__Task directions__. In the entries below, every line that contains "Given" must be located and copied.

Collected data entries

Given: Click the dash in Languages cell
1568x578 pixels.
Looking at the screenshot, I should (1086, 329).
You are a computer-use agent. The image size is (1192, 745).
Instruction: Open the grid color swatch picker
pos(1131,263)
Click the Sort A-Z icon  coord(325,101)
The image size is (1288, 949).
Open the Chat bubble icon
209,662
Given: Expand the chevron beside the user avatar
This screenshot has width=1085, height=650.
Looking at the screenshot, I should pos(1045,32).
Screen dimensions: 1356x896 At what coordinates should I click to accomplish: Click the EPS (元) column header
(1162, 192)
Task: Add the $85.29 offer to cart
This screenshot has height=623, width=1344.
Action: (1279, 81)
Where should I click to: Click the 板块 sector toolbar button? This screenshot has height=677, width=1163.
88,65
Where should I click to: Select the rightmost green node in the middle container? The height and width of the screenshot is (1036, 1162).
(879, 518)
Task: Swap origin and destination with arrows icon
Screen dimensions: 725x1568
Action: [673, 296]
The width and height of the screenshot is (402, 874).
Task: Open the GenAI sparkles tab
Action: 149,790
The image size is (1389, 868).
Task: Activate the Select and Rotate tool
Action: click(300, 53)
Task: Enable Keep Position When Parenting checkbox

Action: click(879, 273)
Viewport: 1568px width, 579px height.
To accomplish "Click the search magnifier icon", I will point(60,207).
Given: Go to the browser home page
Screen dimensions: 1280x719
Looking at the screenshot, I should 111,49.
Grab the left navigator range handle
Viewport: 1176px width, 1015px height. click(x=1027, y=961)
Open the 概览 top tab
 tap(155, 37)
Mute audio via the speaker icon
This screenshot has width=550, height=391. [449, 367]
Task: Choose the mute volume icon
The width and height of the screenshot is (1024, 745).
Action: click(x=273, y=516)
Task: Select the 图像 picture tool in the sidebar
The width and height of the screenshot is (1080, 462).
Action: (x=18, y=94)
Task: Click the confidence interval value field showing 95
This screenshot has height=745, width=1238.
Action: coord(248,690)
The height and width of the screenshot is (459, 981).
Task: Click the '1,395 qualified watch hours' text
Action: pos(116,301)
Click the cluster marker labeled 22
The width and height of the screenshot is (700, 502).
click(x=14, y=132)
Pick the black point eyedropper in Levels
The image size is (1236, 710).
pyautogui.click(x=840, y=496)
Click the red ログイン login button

__Result__.
Given: Click the dash in Languages cell
Given: Expand the chevron beside the user avatar
Given: Go to the browser home page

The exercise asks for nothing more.